Here's a situation where you might want to jam numbers together: check
digits. We actually deal with a vendor who always sends six-digit SEDOL
numbers, omitting the seventh check digit. Code that displays the valid
seven-digit SEDOL might display two numbers jammed together. I'm sure
there are other situations where code might display a base number jammed
together with its check digit(s).
-----Original Message-----
From: kawa-owner@sourceware.org [mailto:kawa-owner@sourceware.org] On
Behalf Of Per Bothner
Sent: Tuesday, November 14, 2006 9:53 AM
To: BLewis
Cc: kawa@sourceware.org
Subject: Re: Change in printing of Scheme values
BLewis wrote:
> -----snippet of Original Message-----
> Sent: Monday, November 13, 2006 4:00 PM
>
> #|kawa:2|# (display 3)(display 4) (display 5)
> 3 4 5
> ------End snippet-----
>
> This is a hugely incompatible change. It would break every (for-each
> display ...) out there. My employer has a lot of exports to delimited
> files, and this would insert spurious white space around numbers.

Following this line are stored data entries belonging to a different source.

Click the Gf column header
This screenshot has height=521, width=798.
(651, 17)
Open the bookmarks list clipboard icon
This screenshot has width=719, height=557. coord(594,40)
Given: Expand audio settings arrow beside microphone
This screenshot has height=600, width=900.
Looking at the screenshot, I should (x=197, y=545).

The feature only inserts spaces *between* numbers, not *around* numbers.
It is hard for me to come up with cases where the traditional
output makes sense and would change.
Could you explain what kind of code where the change would cause
a problem? Perhaps play with the SVN code to get a feel for how
it works. (It is of course possible there are unintended bugs.)

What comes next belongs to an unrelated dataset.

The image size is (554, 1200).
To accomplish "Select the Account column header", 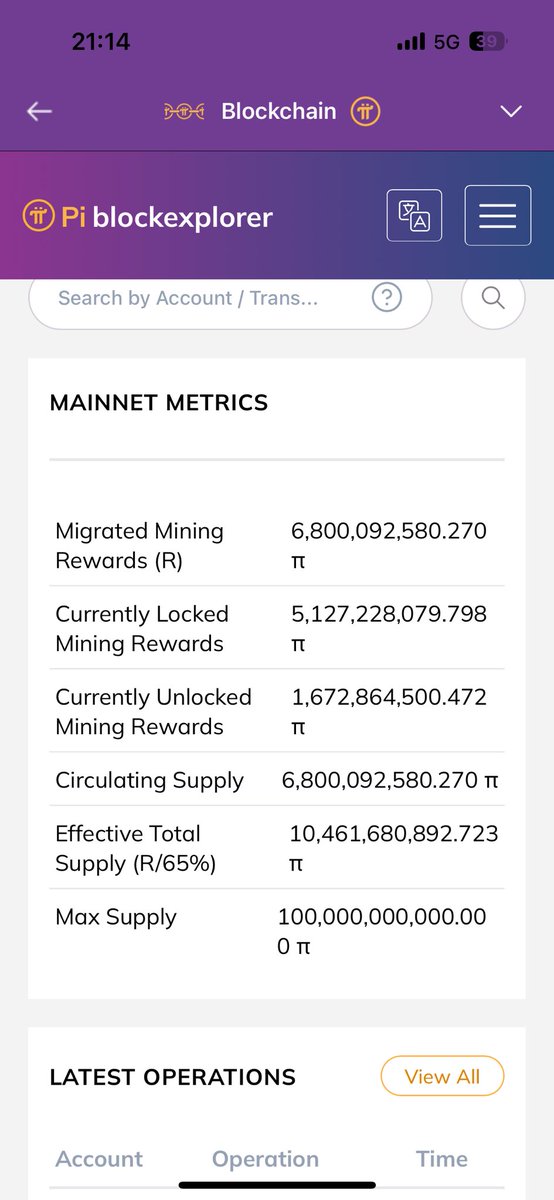I will click(x=99, y=1159).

One example I can think of is where you write a number next to a list:
(display '(the answer is)) (display 9)
which would display:
(the answer is) 9
as opposed to the traditional:
(the answer is)9
but it seems rather far-fetched to prefer the latter.
It shouldn't be difficult to tweak the algorithm so for example we
don't insert spaces between lists.
> For display, I'd strongly suggest not incompatibly changing the
> behavior. Rather create a new function name for the space-inserting
> functionality. That might make xquery harder to implement, but it's
> important for Scheme.
The mechanism is there and there is no reason to change XQuery.
For Scheme it would be easy to suppress this feature by adding a
call to gnu.text.PrettyWriter.clearWordEnd.
A major motivation for the Scheme side isn't so much explicit calls to
display, but the implicit ones from the read-eval-print-loop. It seems
hard to argue that:
(values 1 2 3)
should display
123
rather than
1 2 3
The repl output in Kawa is the same as display. It is then nice if:
(display (values 1 2 3))
be the same as:
(display 1) (display 2) (display 3)
be the same as plain
(values 1 2 3)
which again should be the same as typing multiple expressions
on the same line:
1 2 3
Not all of these equivalences are essential for "Scheme". They might
be more appropriate for a new not-constrained-by-compatibility language.
If there is consensus that this feature will break too much code, then
I can disable it for Scheme without too much difficulty, I think.
But before that I'd appreciate it if people could try it out.
Does it really break much or any of your existing code?